Anais do 1º Colóquio Internacional de Texto e Discurso - CITeD - page 304

A seguir, existe uma argumentação com o objetivo de demonstração ligada ao
primeiro enunciado: “E, em torno de ti, os que o compram e o adaptam lentamente e
moralmente se fazem à tua imagem”. A responsabilidade está em cima do jornal e do
dono do jornal. E, implicitamente, o jornal é o perfil do dono. Linguisticamente, repete-
se o binarismo, de outro parágrafo, só que agora o binarismo é adverbial: lentamente e
moralmente.
O enunciado seguinte remete-se ao terceiro pecado, a negríssima intolerância,
principalmente a intolerância partidária e ideológica. O termo de comparação está
representado pelo alambique destilador do álcool e a multidão que lê o jornal é usuária
desse alambique. Logo, se o álcool envenena, embebeda, afrouxa as vontades, o jornal,
que lhe é comparado, produz o mesmo efeito.
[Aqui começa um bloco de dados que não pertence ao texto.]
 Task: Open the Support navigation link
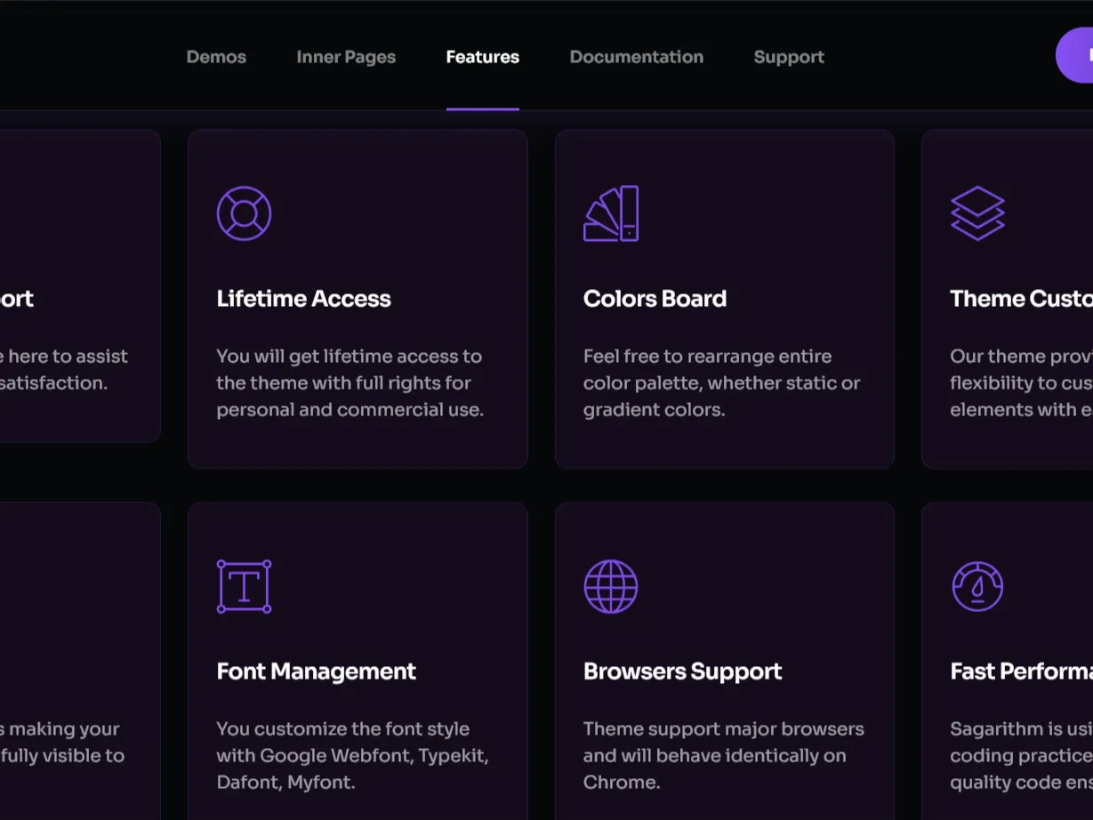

Então, o jornal será a causa e o
entorpecimento, a consequência.
Usando da metáfora, a carta de Fradique compara a ação da natureza “um rio
arredonda e alisa todos os seixos que nele rolam”, com o tempo que “amacia e
arredonda as divergências humanas”, através da paciência e da socialização.
Contudo, “se cada manhã o jornal não avivasse os ódios de princípios, de classes,
de raças, e, com os seus gritos, os acirrasse como se acirram mastins até que se
enfureçam e mordam”, não anularia a ação da natureza e da socialização. Chegando ao
extremo da demonstração, Fradique faz paralelo com as funções malignas de Satanás,
de quem herdou a ubiquidade, com a função maligna da imprensa, como motor da
discórdia. Tal discórdia é demonstrada na carta por uma greve que se alastra por
incitação da imprensa, que estimula conflitos, por diversidade de interesses, por insuflar
a confrontação, na ordem espiritual, entre dois credos. Nesse parágrafo, a argumentação,
isto é, o ato perlocutivo realiza-se através da demonstração.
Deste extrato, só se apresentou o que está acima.